YOUR TASK:
Where a picture occurs in the data, omit it, and copy all remaining data exactly.

DATA EXTRACT:
------------------------------------------------------------------------

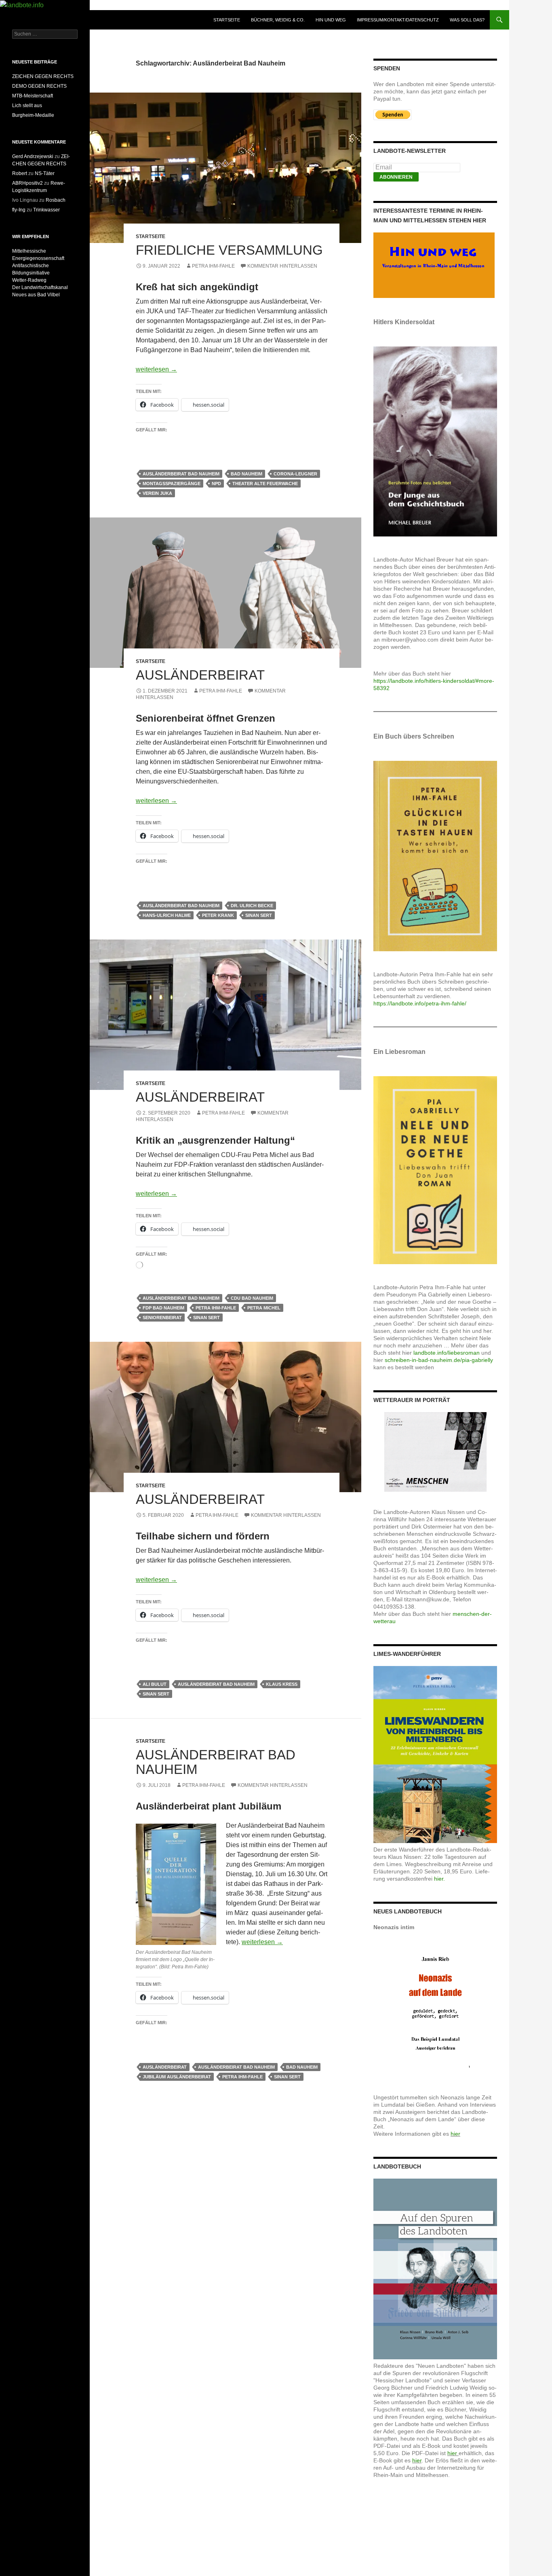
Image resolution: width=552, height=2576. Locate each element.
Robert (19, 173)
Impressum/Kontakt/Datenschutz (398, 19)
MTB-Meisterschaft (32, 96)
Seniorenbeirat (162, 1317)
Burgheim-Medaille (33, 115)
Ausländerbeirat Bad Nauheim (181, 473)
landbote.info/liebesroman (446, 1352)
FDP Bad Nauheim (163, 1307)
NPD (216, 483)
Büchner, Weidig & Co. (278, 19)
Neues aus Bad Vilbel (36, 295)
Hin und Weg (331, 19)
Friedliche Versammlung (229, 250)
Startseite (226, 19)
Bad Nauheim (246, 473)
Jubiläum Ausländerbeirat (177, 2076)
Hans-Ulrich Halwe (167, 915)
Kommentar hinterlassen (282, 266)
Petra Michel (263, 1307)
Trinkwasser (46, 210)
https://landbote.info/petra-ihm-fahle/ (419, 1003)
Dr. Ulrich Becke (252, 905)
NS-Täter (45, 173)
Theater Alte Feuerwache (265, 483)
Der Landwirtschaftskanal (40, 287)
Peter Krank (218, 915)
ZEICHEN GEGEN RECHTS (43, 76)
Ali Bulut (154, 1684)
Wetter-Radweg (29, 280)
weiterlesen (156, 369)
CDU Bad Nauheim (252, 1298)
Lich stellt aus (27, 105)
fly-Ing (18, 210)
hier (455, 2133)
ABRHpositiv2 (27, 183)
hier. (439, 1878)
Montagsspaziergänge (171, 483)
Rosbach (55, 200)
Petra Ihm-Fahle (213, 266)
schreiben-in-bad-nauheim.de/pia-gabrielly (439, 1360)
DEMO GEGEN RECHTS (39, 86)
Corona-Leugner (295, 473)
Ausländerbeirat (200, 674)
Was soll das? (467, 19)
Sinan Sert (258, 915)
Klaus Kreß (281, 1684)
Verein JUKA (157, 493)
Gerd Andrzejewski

------------------------------------------------------------------------

SOLVED EXERCISE:
Image resolution: width=552, height=2576. Locate each element.
Robert (19, 173)
Impressum/Kontakt/Datenschutz (398, 19)
MTB-Meisterschaft (32, 96)
Seniorenbeirat (162, 1317)
Burgheim-Medaille (33, 115)
Ausländerbeirat Bad Nauheim (181, 473)
landbote.info/liebesroman (446, 1352)
FDP Bad Nauheim (163, 1307)
NPD (216, 483)
Büchner, Weidig & Co. (278, 19)
Neues aus Bad Vilbel (36, 295)
Hin und Weg (331, 19)
Friedliche Versammlung (229, 250)
Startseite (226, 19)
Bad Nauheim (246, 473)
Jubiläum Ausländerbeirat (177, 2076)
Hans-Ulrich Halwe (167, 915)
Kommentar hinterlassen (282, 266)
Petra Michel (263, 1307)
Trinkwasser (46, 210)
https://landbote.info/petra-ihm-fahle/ (419, 1003)
Dr. Ulrich Becke (252, 905)
NS-Täter (45, 173)
Theater Alte Feuerwache (265, 483)
Der Landwirtschaftskanal (40, 287)
Peter Krank (218, 915)
ZEICHEN GEGEN RECHTS (43, 76)
Ali Bulut (154, 1684)
Wetter-Radweg (29, 280)
weiterlesen (156, 369)
CDU Bad Nauheim (252, 1298)
Lich stellt aus (27, 105)
fly-Ing (18, 210)
hier (455, 2133)
ABRHpositiv2 (27, 183)
hier. (439, 1878)
Montagsspaziergänge (171, 483)
Rosbach (55, 200)
Petra Ihm-Fahle (213, 266)
schreiben-in-bad-nauheim.de/pia-gabrielly (439, 1360)
DEMO GEGEN RECHTS (39, 86)
Corona-Leugner (295, 473)
Ausländerbeirat (200, 674)
Was soll das? (467, 19)
Sinan Sert (258, 915)
Klaus Kreß (281, 1684)
Verein JUKA (157, 493)
Gerd Andrzejewski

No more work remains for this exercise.